Q: What is flawed with the Medicare funding formula?
A: A complex funding formula treats America’s 40 million Medicare recipients inequitably, depending on where you live in the United States. Every U.S. worker pays the same Medicare payroll tax from each paycheck, yet the services and benefits aren’t the same once you become eligible for the federal health insurance program. Neither are your premiums or out-of-pocket expenses. All of that depends on where you live and if managed health programs are available. It also affects the reimbursement rates for the health care providers in your area. Unfortunately, for too long Iowa has gotten the short end of the stick. As a result of Iowa’s cost-effective practice of medicine, Iowa gets penalized with lower reimbursement rates from the federal Medicare program. As a result, Iowa communities have a harder time recruiting and retaining physicians and other health care providers to their hospitals and health care clinics. And Medicare recipients in Iowa have fewer choices of health plans from which to choose because managed care plans say they can’t afford to do business in Iowa where the reimbursement rates from Medicare are so low.
Q: What targeted relief were you able to get through the Senate?

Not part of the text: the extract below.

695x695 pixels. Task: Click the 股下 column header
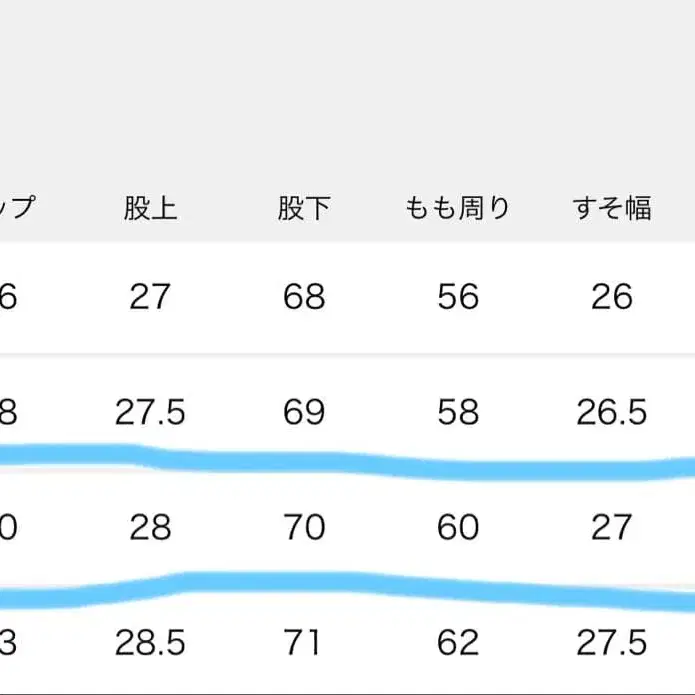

A: As the chairman of the Senate Finance Committee, which has legislative and oversight jurisdiction over Medicare, I am working to enhance access to health care for older Americans. In January, I successfully persuaded the Senate to adopt targeted, short-term fixes to smooth out critical inequities in the system until permanent relief can be achieved. First, there’s an immediate payment crisis for physicians and small hospitals in rural and urban areas. A scheduled 4.4 percent payment reduction in physician fees was scheduled to occur March 1. I was successful in getting the Senate to stop the reduction through Sept. 30. In addition, I persuaded the Senate to raise the inpatient base rate for hospitals in rural and small urban areas to the same rate as their urban counterparts for six months beginning April 1. Under current law, these facilities receive 1.6 percent less on every inpatient discharge. Right now, Iowa health care providers and hospitals are getting short-changed for doing more with less. Home health care services are an increasingly important component in the health care delivery system for older folks. Again, rural providers come up short when it comes to the federal payment structure. My Senate-backed amendment would give home health care providers in rural areas short-term relief with a five percent add-on payment through Sept. 30. Finally, a program that pays Medicare premiums for low-income beneficiaries also would be extended through September. Now that these provisions are through the Senate, I’ll work to make sure they get through the full Congress and signed by the president. This spring, I’ll continue working to achieve a long-term solution that rectifies the flawed Medicare payment system once and for all.